[Selected excerpt]
"""

Court Opinion

ID: 9831551
Source: CourtListenerOpinion
Date Created: 2023-09-01 21:10:43.150211+00
Date Added: 2024-06-11T07:43:35.717976
License: Public Domain

On Appellant’s Second Motion for Rehearing.
Regulation “W,” referred to in our original opinion, was issued pursuant to Executive Order 8843, of August 9, 1941, 50 U.S.C.A.Appendix, § 5 note. Section 2(d), of said order provides:
“Neither this order nor any regulation issued thereunder shall affect the right of any person to enforce any contract, except that after the effective date of any such regulation every contract which is made in connection with any extension of credit, and which violates, or the performance of which would violate, any provision of such regulation (other than a provision designated therein as being for administrative purposes), and every lien, pledge, seller’s interest, * * * subject to the provisions of such contract or created in connection therewith, shall be unenforceable by the person who extends such credit or by any person who acquires any right of such person in such contract; provided that such disability shall not apply to any person who extends such credit, or acquires such right for value, in good faith and without knowing or having reason to know the facts by reason of which the making or performance of such contract was or would be such a violation.”
Section 14 of Regulation “W”, styled “Enforcibility of Contracts”, provides in effect that except as otherwise provided, its provisions are for administration purposes. The Purchasers Statement must therefore be taken as solely made for the convenience of the Board of Governors of the Federal Reserve System in administering the Regulation to see that it was complied with. We were therefore in error in holding that the Purchasers Statement formed a part of contract of purchase as completely as though it had been written into the mortgage. The express terms of the written contract contained in the mortgage relative to insurance imposed no affirmative duty on the mortgagee, and it contained the entire contract. And, being in error in our previously expressed view that the matters contained in the Purchasers Statement in response to the aforesaid Regulation must be taken as written into the contract, we must hold that by the terms of the contract appellant was under no duty to keep the automobile insured.
The motion for rehearing is accordingly granted, and the judgment of the trial court is here reversed, and judgment rendered that appellee take nothing by reason of his suit herein.
Motion for rehearing granted, former judgment set aside, and cause reversed and rendered.

"""

[Data for analysis]
"""

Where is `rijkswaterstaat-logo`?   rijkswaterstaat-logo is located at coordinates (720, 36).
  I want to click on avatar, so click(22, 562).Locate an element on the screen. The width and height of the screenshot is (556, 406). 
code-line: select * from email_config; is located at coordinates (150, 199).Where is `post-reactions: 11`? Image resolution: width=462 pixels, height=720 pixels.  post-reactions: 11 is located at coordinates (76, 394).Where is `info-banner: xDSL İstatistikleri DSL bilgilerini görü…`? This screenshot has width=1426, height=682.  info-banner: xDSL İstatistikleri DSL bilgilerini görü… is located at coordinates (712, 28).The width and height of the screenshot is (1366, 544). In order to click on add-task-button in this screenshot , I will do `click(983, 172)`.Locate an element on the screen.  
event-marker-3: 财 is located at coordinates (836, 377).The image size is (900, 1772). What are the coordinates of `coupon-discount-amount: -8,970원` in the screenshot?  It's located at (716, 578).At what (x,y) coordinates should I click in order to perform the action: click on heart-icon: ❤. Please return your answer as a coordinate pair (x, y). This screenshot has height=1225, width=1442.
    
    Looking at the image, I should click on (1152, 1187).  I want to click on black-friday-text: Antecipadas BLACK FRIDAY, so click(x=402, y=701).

"""

[Exercise requirements]
A. Retype the court opinion above, everything from "The motion for" down to "his suit herein.".
B. According to the court opinion, why was appellant under no duty to keep the automobile insured? Answer in one to three sentences.

[Task responses]
A.
The motion for rehearing is accordingly granted, and the judgment of the trial court is here reversed, and judgment rendered that appellee take nothing by reason of his suit herein.

B. The written contract in the mortgage contained the entire contract, and its terms on insurance imposed no affirmative duty on the mortgagee. The Purchasers Statement did not form part of that contract. Section 14 of Regulation "W" makes its provisions administrative, so the statement was made solely for the convenience of the Board of Governors of the Federal Reserve System in administering the Regulation.